▶ **Required task A**:
Rewrite the passage about Topher Hamblett from "Hamblett served as" up to and including "Island Public Radio.", replacing "volunteer" with "member".
▶ **Required task B**:
According to the passage about Topher Hamblett, where did he serve as a Peace Corps volunteer?

▶ **Excerpt to read**:
Topher Hamblett, who founded FWA, will be talking at College of the Atlantic's Turrets Great Hall at 5:30 p.m. Thursday, Aug. 14. He will be joined by Jay Friedlander, who holds COA's newest chair, the Sharpe/McNally Chair in Green and Socially Responsible Business. Also speaking will be COA students Nick Jenei and Sam Heller who have worked with Hamblett and the Foundation for West Africa.
Hamblett served as a Peace Corps volunteer in eastern Sierra Leone from 1985 to 1987 and has two decades of experience in advocacy, project management and fundraising for organizations in the United States and West Africa. From 1988 to 2004 he worked for Save the Bay, Inc. of Providence, RI. He also serves on the boards of the International Institute of Rhode Island and Rhode Island Public Radio.
In founding FWA, Hamblett sought to mobilize people and financial capital for innovative grassroots projects that have real social and economic impact in West Africa. FWA works primarily in Sierra Leone and Liberia, neighboring countries striving to emerge from poverty and conflict. The foundation targets West Africa's core needs: accountable governance, human rights, literacy, health care and sustainable economic development by investing in independent community radio stations, community-based health care and programs to improve literacy and the quality of education.

▶ **Provided data**:

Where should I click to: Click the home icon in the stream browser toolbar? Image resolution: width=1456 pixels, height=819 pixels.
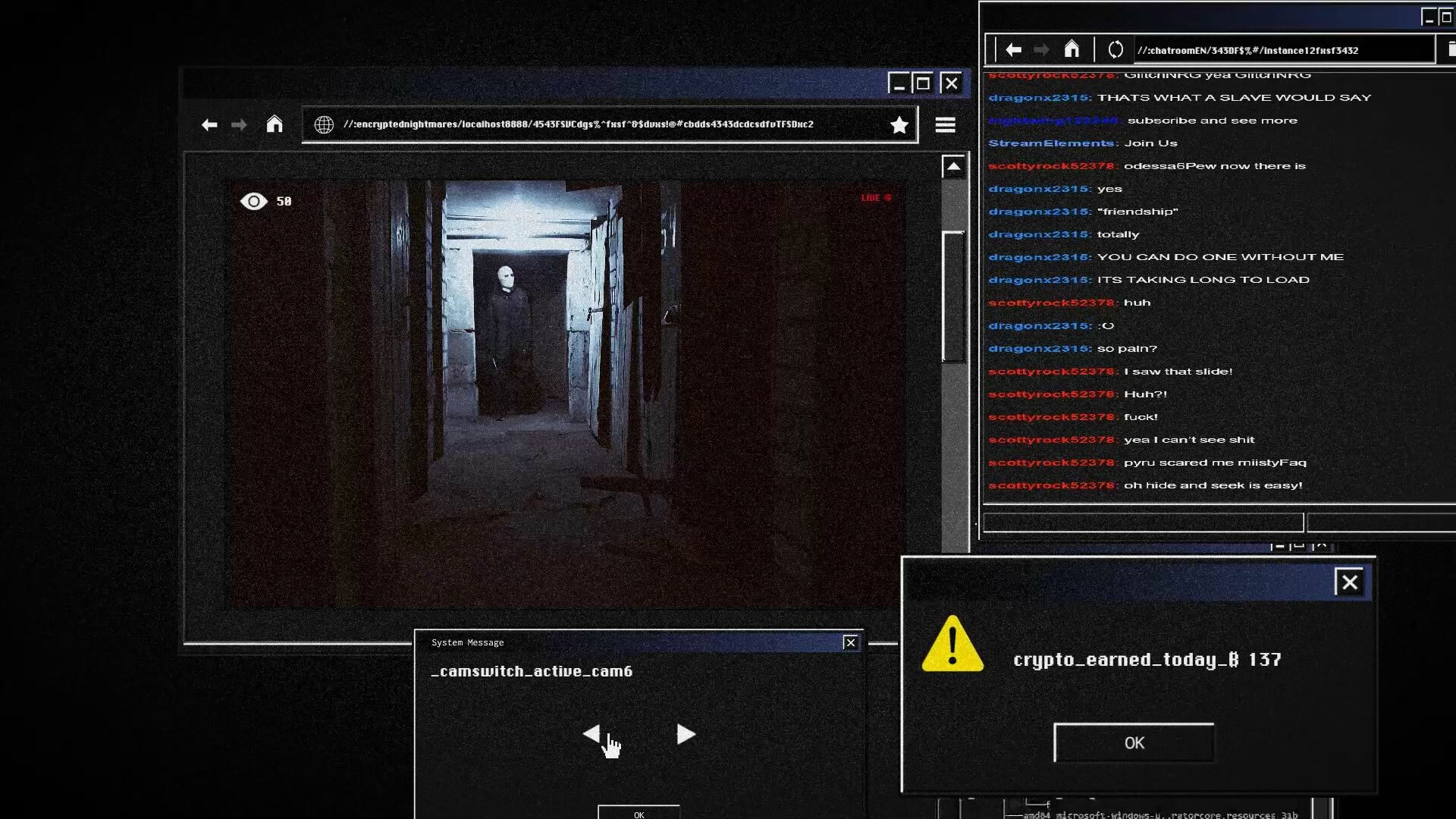(x=275, y=124)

▶ **Task response A**:
Hamblett served as a Peace Corps member in eastern Sierra Leone from 1985 to 1987 and has two decades of experience in advocacy, project management and fundraising for organizations in the United States and West Africa. From 1988 to 2004 he worked for Save the Bay, Inc. of Providence, RI. He also serves on the boards of the International Institute of Rhode Island and Rhode Island Public Radio.

▶ **Task response B**:
In eastern Sierra Leone.